ASSOCIATE PROFESSOR THOMAS WERNBERG

School of Plant Biology & Australian Institute of Marine Biology, UWA Oceans Institute, Fairway, Ph. 6369 4047, thomas.wernberg@uwa.edu.au
ECOLOGY OF MARINE PLANTS ON REEFS AND IN ESTUARIES; CLIMATE CHANGE AND INVASIVE SPECIES
Thomas Wernberg’s main research interests are ecological interactions involving marine plants on and around subtidal reefs and in estuaries (e.g., the Swan River). His research has a strong empirical focus and relies on field and laboratory observations and experiments to tease apart the causes of species distribution in nature. He is particularly interested in the nexus between physiology, ecology and biogeography, and the need to understand current and future patterns of global change (climate change, invasive species, eutrophication).
Most, but not all, of his projects will require an ability to scuba dive, and many projects will require willingness to participate in field trips to remote coastal areas (e.g., temperate south coast, tropical northwest coast). Projects will be co-supervised by one or more of his current collaborators Prof Gary Kendrick (UWA), Dr. Dan Smale (UWA), Andrew Heyward (AIMS), Martial Depcynski (AIMS), Dr. Mat Vanderklift (CSIRO), and Dr. Mads Thomsen (Danish National Research Institute).
Project Ideas


  1. Ecology of macroalgae in coral reef lagoons;

  2. Distribution and diversity of coastal macroalgae in the Kimberley region;

  3. Influence of climate on reproduction, recruitment, growth, productivity and mortality of canopy algae;

  4. Temperature adaptation in marine macroalgae (ecophysiology);

  5. Combined effects of multiple stressors on macroalgae (e.g., temperature, pH and eutrophication);

  6. Consequences of ocean climate on seaweed-herbivore interactions;

  7. Biogeography of marine macroalgae;

  8. Comparative ecology and ecophysiology of invasive and non-invasive Caulerpa species;

  9. Interactions between an invasive snail (Battilaria australis), algae and seagrasses in the Swan River.

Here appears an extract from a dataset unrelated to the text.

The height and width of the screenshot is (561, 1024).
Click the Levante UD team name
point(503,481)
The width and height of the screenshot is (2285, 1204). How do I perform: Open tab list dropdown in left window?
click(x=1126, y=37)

ASSOCIATE PROFESSOR GUIJUN YAN

Room 2.129 Agriculture Central Wing; Ph 6488 1240; Email: guijun.yan@uwa.edu.au
PLANT CYTOGENETICS, MOLECULAR GENETICS, PLANT BREEDING AND CONSERVATION OF PLANT BIODIVERSITY
Research interests

My main research focuses on the understanding of interspecific and intergeneric genome relationships and genome interactions of wide hybrids using cytogenetic and molecular approaches. In collaboration with my colleagues, I worked on the breeding, genetics, identification of barriers to wide hybridization, cytoevolution, chromosome inheritance, molecular evolution, molecular phylogenetics and molecular marker-assisted breeding of Ziziphus, Actinidia, Chamelaucium, Verticordia, Boronia and Leucadendron. Currently, I am interested in understanding the reproductive biology, molecular genetics and cytogenetics of Proteaceous plants, Brassica and field pea wide hybridisation and barley and wheat genomics and proteomics. I strongly believe that the best way to conserve biodiversity is to bring the plants to cultivation through collection, selection and breeding.